The Fields medals will be awarded this week in Seoul. What does the future hold for the winners? According to Borjas and Doran, declining productivity caused by a surfeit of dilettantism. The data point to a decline in productivity. By itself this is uninteresting. Perhaps all those on the cusp of 40, see a decline in productivity. What Borjas and Doran rely on is a degree of randomness in who gets a medal. First, there is the variation in tastes of the selection committee (Harish Chandra, for example, was eliminated on the grounds that one Bourbaki camp follower sufficed). Second, the arbitrary age cutoff (the case of the late Oded Schramm is an example of this). Finally, what is the underlying population? Borjas and Doran argue that by using a collection of lesser prizes and honors one can accurately identify the subset of mathematicians who can be considered potential medalists. These are the many who are called, of which only a few will be chosen. The winners are compared to the remaining members of this group. Here is the conclusion (from the abstract):
We compare the productivity of Fields medalists (winners of the top mathematics prize) to that of similarly brilliant contenders.

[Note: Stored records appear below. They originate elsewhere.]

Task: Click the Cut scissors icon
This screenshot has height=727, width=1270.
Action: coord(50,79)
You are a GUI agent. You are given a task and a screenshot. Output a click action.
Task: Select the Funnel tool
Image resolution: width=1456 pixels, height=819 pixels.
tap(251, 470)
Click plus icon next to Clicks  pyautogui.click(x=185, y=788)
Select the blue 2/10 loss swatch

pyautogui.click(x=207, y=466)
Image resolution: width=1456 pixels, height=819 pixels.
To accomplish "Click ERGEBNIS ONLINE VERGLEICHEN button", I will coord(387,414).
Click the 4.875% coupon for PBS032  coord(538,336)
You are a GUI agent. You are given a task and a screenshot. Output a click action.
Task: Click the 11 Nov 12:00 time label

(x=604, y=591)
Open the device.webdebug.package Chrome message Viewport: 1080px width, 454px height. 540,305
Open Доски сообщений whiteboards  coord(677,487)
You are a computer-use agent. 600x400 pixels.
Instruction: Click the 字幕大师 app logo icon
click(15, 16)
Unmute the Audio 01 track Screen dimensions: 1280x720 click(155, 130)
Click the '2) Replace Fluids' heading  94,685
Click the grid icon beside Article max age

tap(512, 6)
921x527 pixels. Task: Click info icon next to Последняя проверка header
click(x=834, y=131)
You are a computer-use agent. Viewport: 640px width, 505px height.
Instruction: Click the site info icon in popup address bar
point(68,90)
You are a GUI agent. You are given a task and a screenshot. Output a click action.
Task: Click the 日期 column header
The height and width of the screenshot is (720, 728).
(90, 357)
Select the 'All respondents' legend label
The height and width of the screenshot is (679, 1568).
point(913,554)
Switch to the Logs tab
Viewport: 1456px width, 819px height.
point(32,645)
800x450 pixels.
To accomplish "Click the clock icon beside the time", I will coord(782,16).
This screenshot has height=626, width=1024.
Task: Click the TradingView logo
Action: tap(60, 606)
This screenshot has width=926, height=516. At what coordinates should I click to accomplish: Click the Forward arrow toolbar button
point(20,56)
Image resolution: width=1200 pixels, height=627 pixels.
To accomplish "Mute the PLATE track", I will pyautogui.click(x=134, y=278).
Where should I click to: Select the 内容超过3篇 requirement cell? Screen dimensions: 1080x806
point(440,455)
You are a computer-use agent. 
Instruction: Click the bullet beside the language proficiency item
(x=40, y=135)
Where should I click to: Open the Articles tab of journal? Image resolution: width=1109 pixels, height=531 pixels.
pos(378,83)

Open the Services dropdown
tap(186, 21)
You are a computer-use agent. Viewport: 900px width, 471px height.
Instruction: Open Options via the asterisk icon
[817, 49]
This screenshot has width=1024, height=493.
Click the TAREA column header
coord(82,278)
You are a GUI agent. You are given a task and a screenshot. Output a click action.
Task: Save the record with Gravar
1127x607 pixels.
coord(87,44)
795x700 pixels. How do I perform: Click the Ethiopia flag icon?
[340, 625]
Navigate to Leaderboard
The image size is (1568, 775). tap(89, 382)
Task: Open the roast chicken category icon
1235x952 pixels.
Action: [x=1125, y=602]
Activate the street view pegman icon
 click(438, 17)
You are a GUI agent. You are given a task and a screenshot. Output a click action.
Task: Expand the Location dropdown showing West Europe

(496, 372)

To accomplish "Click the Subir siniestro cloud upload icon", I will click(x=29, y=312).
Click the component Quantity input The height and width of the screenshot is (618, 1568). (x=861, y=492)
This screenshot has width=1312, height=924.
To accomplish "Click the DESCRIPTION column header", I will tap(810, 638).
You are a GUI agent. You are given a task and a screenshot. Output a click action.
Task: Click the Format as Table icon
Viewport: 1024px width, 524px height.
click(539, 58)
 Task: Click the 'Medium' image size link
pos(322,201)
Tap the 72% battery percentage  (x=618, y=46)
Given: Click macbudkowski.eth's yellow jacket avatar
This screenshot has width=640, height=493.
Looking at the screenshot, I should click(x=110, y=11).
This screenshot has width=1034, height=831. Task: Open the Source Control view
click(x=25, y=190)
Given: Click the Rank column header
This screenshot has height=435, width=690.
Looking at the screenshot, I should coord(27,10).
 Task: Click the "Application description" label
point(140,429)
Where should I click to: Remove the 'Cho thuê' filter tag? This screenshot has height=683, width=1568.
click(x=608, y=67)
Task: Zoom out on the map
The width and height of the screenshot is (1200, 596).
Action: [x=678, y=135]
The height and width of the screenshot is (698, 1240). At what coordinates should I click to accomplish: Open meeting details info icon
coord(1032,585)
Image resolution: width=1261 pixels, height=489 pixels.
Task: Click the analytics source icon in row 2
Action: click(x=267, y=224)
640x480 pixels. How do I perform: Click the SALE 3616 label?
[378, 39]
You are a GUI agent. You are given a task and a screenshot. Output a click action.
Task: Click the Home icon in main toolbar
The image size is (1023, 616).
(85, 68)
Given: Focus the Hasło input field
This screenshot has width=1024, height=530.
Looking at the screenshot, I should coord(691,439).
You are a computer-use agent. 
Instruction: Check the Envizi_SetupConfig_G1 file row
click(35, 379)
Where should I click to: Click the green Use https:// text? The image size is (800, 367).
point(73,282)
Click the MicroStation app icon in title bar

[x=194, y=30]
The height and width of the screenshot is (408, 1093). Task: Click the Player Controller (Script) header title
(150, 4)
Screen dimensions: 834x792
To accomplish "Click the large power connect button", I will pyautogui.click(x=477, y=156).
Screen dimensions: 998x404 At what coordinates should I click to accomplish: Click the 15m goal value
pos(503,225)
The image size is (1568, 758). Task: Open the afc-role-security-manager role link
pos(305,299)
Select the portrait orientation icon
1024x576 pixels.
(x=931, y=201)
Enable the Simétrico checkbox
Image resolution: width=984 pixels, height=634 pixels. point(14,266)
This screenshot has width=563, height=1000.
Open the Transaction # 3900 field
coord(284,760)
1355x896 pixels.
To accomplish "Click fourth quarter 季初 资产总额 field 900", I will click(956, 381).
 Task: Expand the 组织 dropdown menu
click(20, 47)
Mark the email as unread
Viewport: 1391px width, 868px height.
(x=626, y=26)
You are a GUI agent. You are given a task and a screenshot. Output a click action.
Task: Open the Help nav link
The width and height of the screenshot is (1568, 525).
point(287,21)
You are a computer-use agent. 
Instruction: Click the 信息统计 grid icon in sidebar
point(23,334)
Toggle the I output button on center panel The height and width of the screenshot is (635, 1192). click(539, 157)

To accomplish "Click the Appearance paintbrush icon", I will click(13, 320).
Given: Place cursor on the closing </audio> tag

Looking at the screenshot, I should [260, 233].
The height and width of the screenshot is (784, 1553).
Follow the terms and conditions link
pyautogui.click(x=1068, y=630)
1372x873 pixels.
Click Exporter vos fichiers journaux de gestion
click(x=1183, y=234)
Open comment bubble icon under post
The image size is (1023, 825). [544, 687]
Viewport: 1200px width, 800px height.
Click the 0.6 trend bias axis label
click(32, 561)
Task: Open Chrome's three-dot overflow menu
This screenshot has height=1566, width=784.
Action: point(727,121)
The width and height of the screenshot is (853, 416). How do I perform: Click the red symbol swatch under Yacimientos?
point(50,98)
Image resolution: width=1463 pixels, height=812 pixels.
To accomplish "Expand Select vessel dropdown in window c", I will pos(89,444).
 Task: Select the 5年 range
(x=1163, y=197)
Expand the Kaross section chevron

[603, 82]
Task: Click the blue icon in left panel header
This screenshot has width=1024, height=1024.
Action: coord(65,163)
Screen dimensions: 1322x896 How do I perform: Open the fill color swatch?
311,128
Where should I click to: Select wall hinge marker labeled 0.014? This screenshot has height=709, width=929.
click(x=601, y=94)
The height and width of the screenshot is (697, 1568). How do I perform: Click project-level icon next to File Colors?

The two groups have similar publication rates until the award year, after which the winners’ productivity declines. The medalists begin to `play the field,’ studying unfamiliar topics at the expense of writing papers.
The prize, Borjas and Doran suggest, like added wealth, allows the winners to consumer more leisure in the sense of riskier projects. However, the behavior of the near winners is a puzzle. After 40, the greatest prize is beyond their grasp. One’s reputation has already been established. Why don’t they `play the field’ as well?